Sabtu, 16 Januari 2016

Pedang dan Kehormatan




Dua jenderal perang itu saling berhadapan. Satu dari pihak yang kalah, satu lagi adalah pihak yang menang. Sang Jenderal pemenang bisa saja saat itu juga memenggal kepala lawanya tersebut. Namun apa yang dikatakanya, “Raja tidak membunuh Raja.” Mereka adalah Salahuddin Al Ayubi dan Richard the Lionheart. Keduanya adalah rival, namun mereka saling menghormati. Sekalipun saat itu, Al-Ayubi bisa saja mengeksekusi Richard, namun dia tidaklah seorang Barbarian. Bahkan ketika Richard sakit, Al-Ayyubi mengirimkan dokter pribadinya untuk mengobati Richard. Sebuah persahabatan ditengah rivalitas. Perbedaan ideologis mengharuskan keduanya tidak akan pernah bersatu. Keduanya tetaplah lawan. Al-Ayyubi tetaplah seorang mujahid muslim dan Richard tetap seorang kristiani. Namun mereka berdua adalah Ksatria, seorang Ksatria sejati tahu bagaimana etika menghadapi Kstaria sejati lainya. Setidaknya, begitulah yang diajarkan dalam pertarungan pedang.

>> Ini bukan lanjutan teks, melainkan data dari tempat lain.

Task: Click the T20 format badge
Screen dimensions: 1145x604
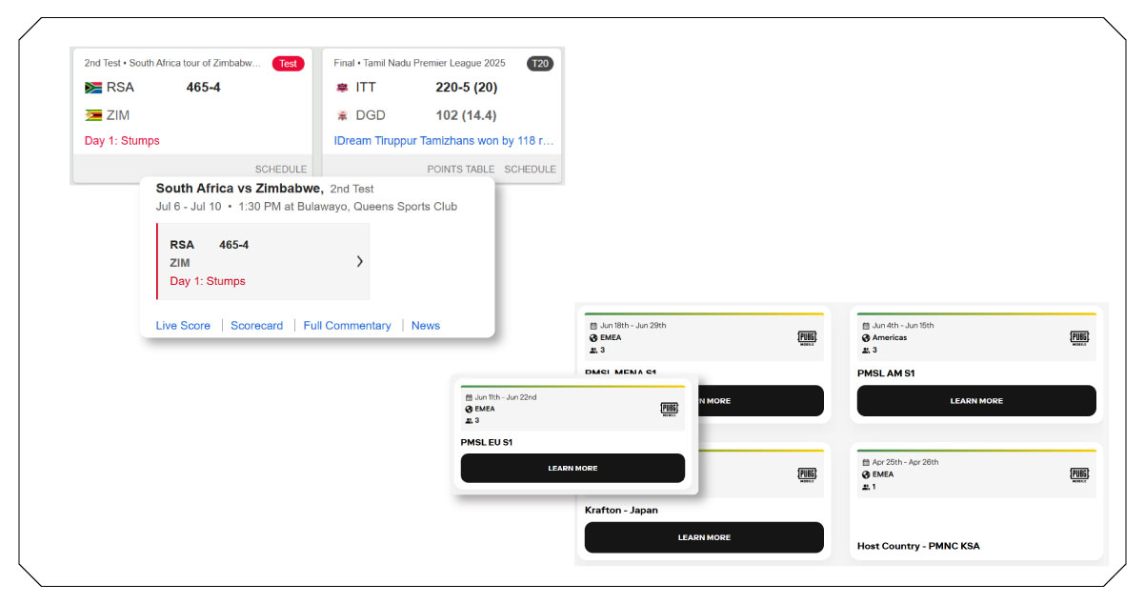Action: pyautogui.click(x=540, y=64)

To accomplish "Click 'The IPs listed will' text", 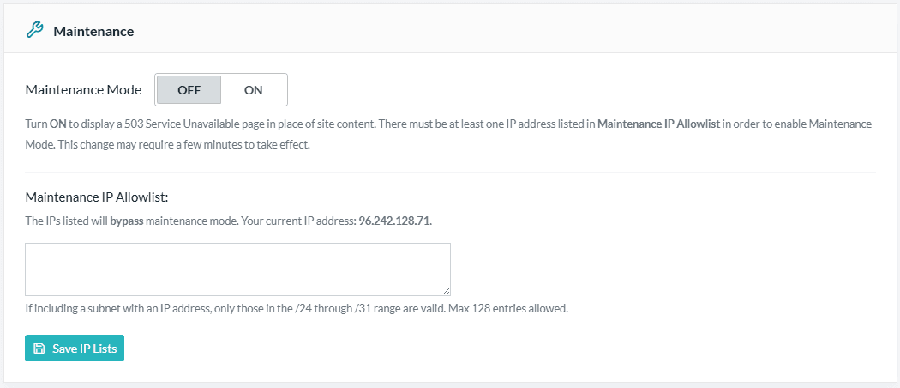I will 67,221.
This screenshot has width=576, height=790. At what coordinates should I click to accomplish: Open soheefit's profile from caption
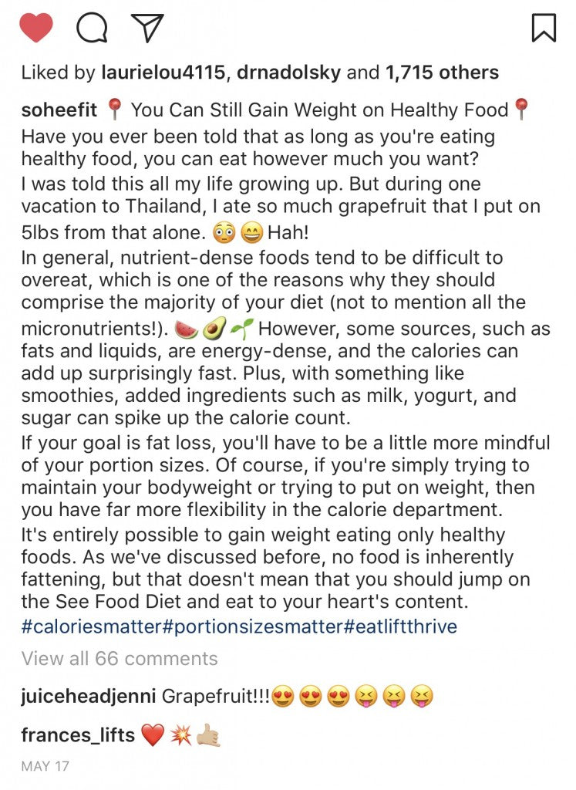tap(59, 110)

Dalam pertarungan pedang, sebelum kedua pasukan bertempur, maka kedua jenderal perang akan saling berhadapan. Sedikit berdialog untuk menawarkan kesepakatan, tunduk atau perang. Atau sebelum perang, diadakanlah pertarungan satu lawan satu dari perwakilan masing masing pihak. Begitulah etika pertempuran pedang. Entah mengapa secara alami, etika tersebut hampir sama didunia. Seorang samurai, justru akan merasa hina membunuh samurai lainya yang tidak bersenjata.
Beberapa hal tersebut itulah mungkin yang membuat mengapa pertarungan pedang terasa sangat berbeda dengan pertarungan senjata api. Kita mengenal pelbagai pedang legendaris, namun adakah senjata api legendaris ? mungkin ada, tapi kurang terlihat. Beberapa pedang memiliki nama spesial, namun adakah senjata api yang memiliki nama spesial ? mungkin juga ada, namun tidak sekarismatis pedang.
Pedang dan kehormatan itu dekat. Karena pedang mengharuskan kita untuk melihat siapa yang memakainya. Semua pedang kualitas ketajamannya hampir sama, sehingga kemampuan pemakainya-lah yang menentukan. Itulah mengapa pedang begitu karismatis. Karena ia juga mewakili sifat pemakainya, yakni sebagai seorang Barbar atau seorang Ksatria. Sedangkan senjata api, adalah kebalikan dari pedang.
Pedang mengajarkan kehormatan. Beberapa menyebut islam disebarkan dengan pedang. Agaknya mereka kurang paham, bahkan agama lain disebarkan dengan penjajahan dan pembantaian. Mengapa tidak fair dalam menilai ? Adalah sebuah kewajaran dalam sebuah peperangan, pihak yang kalah akan menjadi terhina, wanita dan anak anak yang tertawan akan menjadi budak. Itu pasti terjadi dalam sebuah peperangan. Romawi, Persia, Sparta, Troya, Tartar dan Muslimin. Ketika pasukan memenangkan pertarungan maka rampasan perang dan budak itu adalah hak. Namun bedanya Islam memperlakukan itu dengan adil. Islam melarang membunuh anak-anak, wanita, orang tua,  musuh yang menyerah, islam melarang berlebih-lebihan dalam membunuh, memperlakukan budak dengan baik.  Namun cobalah lihat bagaimana bangsa Tartar, Sparta, Persia, Troya mereka membunuh dengan membabi buta, bahkan bayi pun dibunuhnya.
Para Ksatria bertarung untuk kehormatan. Mereka bertarung untuk keabadian nama, untuk tanah airnya, untuk sukunya, untuk rajanya, untuk dewa-dewa, dan untuk tuhan mereka. Sedangkan pasukan muslim, satu-satunya alasan untuk bertarung adalah untuk jihad fii sabilillah karena Allah. Tidak ada yang lain. Mereka membenci perang, namun ketika terjadi perang, mereka ikhlas untuk berperang.
Sekali lagi, para Ksatria pedang sejati, sangat menjaga kehormatannya. Mereka kuat, namun memiliki etika yang tinggi dalam berperang. Keberanian yang tinggi dalam berperang.  Mereka teguh dalam rivalitas namun saling menghormati. Sebagaiama Al-Ayyubi dengan The LionHeart, Makoto Shishio dengan Kensin Himura, Achilles dengan Hector, Khairuddin Pasha dengan Andrea Doria. Begitulah pedang, memilki seni membentuk kehormatan.